Dagersheimer Straße 45
71069 Sindelfingen

Das Pflegeheim Haus an der Schwippe im Überblick

Das Pflegeheim Haus an der Schwippe in Sindelfingen gehört zu den stationären Pflegeeinrichtungen in Baden-Württemberg. Es wurde im Jahr 2002 gegründet und hat sich seither auf die Betreuung und Pflege älterer Menschen spezialisiert. Ziel ist es, den Bewohnerinnen und Bewohnern eine würdevolle, individuelle und fachgerechte Pflege sowie ein angenehmes Wohnumfeld zu bieten. Die Einrichtung legt großen Wert auf die Integration von modernen Pflegestandards und bietet eine familiäre Atmosphäre, die das Wohlbefinden der Seniorinnen und Senioren fördert. Mit seinem Team aus engagierten Fachkräften hat sich das Pflegeheim Haus an der Schwippe einen hervorragenden Ruf in der Region erarbeitet.
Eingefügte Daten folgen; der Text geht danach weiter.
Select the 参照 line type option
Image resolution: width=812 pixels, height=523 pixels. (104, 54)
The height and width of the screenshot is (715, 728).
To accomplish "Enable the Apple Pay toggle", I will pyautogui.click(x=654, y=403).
Pflegeleistungen und Betreuungsangebot

Im Rahmen der vollstationären Pflege werden Bewohnerinnen und Bewohner von qualifizierten Pflegekräften betreut. Die Einrichtung bietet nicht nur die Grundpflege, die individuelle Unterstützung im Alltag umfasst, sondern auch eine umfassende Behandlungspflege, die medizinische Maßnahmen einschließt. Ein weiteres wichtiges Element ist die aktivierende Pflege, die darauf abzielt, die Selbstständigkeit der Senioren zu erhalten oder zurückzugewinnen. Zudem werden Gedächtnisübungen und kulturelle Veranstaltungen regelmäßig durchgeführt, um die geistige Fitness zu fördern und soziale Kontakte zu ermöglichen. Besonders hervorzuheben ist das abwechslungsreiche Freizeitangebot, das von Ausflügen über Bastel- und Spielnachmittage bis hin zu Musik- und Tanzveranstaltungen reicht.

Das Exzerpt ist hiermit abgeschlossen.